Calculus 2 Area between curves problem?

Looking at their graphs, the two functions intersect at x = -1 and x = 1, and over that interval 16/(1+x^4) has the largest value.
So the desired area can be evaluated by:
x = 1
∫ (16/(1+x^4)) - 8x^2 dx
x = -1

which, after a long integration, is equivalent to:
4 √2 (π + 2 coth^-1 (√2)) - 16/3
where "coth^-1" is the inverse function of the hyperbolic cotangent.
That expression evaluates to:
22.40980226154382




(If it was my problem, I would write a computer program to use the Newton-Cotes formulas or Runge–Kutta methods to do the integration numerically and avoid the messy explicit integration alluded to above.
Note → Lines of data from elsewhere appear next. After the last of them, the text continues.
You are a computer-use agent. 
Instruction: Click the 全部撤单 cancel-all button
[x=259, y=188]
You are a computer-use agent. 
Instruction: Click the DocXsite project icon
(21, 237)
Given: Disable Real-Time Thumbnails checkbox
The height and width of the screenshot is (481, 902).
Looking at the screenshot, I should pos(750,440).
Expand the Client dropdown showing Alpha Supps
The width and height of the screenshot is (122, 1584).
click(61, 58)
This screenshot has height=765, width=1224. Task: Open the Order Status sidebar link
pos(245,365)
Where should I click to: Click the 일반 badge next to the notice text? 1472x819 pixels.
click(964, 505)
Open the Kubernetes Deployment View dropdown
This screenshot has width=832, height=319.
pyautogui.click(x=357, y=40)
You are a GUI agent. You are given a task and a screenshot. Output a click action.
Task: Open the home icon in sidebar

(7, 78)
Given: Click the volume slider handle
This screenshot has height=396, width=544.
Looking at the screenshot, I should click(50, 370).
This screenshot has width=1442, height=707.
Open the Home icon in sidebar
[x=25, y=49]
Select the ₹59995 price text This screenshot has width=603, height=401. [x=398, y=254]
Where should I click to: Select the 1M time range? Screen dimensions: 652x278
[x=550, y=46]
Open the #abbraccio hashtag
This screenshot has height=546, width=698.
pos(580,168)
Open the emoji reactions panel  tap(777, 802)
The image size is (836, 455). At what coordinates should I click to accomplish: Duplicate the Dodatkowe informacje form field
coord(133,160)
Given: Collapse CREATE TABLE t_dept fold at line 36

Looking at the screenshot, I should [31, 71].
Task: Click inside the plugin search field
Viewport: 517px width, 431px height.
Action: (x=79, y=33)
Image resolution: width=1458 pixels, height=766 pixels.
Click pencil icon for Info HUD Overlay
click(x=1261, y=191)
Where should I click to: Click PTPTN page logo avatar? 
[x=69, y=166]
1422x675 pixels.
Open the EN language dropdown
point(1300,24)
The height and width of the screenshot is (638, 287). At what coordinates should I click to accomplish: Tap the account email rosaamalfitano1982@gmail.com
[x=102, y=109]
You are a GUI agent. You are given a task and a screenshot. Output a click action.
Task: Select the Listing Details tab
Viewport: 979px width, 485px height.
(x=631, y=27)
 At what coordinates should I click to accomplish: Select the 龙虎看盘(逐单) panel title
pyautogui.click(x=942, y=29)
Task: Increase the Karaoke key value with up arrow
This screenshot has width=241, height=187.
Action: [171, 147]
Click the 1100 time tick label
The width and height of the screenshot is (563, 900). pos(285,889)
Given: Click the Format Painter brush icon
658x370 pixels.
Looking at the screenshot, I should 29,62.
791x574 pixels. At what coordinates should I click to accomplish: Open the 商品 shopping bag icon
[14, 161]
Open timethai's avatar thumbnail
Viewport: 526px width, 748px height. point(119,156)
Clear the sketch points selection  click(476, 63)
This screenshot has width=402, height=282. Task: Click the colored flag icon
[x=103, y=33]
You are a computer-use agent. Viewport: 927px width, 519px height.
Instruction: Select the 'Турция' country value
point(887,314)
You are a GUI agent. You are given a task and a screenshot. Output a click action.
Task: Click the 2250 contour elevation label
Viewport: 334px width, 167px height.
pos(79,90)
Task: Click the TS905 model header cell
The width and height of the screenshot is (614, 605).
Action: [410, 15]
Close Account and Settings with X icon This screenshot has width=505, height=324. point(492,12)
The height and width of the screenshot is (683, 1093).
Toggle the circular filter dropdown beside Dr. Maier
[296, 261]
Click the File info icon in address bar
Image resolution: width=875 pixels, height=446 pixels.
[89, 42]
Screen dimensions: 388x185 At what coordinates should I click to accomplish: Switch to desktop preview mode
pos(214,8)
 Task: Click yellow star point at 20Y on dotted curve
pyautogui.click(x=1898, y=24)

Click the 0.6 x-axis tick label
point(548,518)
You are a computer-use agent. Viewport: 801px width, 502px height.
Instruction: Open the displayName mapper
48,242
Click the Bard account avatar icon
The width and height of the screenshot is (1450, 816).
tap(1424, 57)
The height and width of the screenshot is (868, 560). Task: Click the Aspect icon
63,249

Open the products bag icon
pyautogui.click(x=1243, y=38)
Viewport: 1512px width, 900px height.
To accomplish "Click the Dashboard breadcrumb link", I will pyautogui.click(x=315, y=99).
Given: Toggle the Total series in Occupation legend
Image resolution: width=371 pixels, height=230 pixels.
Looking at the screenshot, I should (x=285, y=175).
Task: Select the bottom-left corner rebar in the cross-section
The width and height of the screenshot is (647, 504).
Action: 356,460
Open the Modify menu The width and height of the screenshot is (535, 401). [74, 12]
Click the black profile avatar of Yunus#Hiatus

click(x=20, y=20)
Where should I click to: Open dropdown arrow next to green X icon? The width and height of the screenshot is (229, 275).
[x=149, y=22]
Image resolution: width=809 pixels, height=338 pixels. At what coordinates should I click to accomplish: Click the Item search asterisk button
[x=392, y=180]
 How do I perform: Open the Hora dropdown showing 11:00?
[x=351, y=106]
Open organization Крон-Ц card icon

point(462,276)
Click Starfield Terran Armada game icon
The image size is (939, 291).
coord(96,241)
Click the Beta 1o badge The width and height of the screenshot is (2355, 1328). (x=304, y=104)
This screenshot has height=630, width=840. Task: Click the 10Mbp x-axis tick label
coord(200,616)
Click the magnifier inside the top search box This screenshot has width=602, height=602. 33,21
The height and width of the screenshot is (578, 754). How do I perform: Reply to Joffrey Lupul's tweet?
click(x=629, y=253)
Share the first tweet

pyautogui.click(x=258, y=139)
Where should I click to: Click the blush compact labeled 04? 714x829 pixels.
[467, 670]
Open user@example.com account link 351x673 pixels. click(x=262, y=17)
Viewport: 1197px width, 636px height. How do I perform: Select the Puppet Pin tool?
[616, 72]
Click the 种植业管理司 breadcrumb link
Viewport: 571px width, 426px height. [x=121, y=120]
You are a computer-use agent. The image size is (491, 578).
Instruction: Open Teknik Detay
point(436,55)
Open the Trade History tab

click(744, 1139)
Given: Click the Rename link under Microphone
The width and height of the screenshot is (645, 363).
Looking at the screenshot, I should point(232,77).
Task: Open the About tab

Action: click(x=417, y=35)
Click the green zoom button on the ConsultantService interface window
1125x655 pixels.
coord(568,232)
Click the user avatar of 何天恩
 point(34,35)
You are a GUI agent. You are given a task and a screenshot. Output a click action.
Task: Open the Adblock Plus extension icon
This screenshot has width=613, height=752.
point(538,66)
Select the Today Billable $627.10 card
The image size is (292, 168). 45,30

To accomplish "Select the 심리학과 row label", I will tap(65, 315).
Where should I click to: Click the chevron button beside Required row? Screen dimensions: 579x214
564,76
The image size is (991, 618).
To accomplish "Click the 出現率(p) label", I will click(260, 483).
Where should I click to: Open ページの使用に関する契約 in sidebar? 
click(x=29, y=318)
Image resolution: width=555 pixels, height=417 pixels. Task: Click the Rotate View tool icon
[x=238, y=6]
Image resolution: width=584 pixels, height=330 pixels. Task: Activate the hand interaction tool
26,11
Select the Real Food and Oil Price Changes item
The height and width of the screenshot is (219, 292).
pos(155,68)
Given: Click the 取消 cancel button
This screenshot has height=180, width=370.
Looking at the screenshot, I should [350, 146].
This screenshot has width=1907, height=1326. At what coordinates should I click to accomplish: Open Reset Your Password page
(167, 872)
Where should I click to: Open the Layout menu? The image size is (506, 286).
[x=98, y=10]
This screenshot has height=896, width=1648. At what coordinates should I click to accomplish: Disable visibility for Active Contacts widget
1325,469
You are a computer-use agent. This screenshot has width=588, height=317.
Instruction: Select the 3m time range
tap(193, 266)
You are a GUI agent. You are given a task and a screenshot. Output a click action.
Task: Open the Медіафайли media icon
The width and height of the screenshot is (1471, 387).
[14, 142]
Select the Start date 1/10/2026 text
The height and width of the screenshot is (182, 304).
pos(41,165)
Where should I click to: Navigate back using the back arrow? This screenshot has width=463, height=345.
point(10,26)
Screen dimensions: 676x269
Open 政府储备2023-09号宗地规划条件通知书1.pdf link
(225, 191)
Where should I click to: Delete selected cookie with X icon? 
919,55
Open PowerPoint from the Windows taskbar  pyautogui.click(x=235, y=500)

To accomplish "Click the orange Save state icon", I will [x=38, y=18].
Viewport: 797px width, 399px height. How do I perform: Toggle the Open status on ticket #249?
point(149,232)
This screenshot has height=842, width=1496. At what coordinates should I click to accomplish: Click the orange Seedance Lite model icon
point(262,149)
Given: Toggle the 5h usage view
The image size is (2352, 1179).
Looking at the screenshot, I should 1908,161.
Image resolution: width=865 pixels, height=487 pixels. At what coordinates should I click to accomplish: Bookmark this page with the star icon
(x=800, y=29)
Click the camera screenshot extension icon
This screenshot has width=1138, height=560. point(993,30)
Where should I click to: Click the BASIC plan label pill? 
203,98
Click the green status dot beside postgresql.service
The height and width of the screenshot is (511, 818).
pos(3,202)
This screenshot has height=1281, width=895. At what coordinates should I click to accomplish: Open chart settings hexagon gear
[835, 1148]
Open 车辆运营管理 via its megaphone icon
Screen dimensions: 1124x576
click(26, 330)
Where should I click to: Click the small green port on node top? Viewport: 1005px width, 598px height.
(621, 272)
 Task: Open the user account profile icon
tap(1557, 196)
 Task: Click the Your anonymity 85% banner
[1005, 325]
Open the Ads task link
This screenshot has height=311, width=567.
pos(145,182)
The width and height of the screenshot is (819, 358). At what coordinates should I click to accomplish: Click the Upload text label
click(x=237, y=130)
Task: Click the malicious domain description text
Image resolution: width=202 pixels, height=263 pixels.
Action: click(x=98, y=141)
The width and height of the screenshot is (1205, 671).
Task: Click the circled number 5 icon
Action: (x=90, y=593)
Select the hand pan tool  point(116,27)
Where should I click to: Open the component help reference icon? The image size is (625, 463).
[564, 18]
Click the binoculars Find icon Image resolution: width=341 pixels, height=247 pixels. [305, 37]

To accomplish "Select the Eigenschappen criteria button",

But I have that opinion because I am more comfortable with programming than with complicated integration.)
(Later update: since the questions were coming in slowly to YA, I went ahead and did that, and I got 22.409802261583, so even beyond the requested 5 decimal places I agree with Wolfram's results, along with two other answerers here.)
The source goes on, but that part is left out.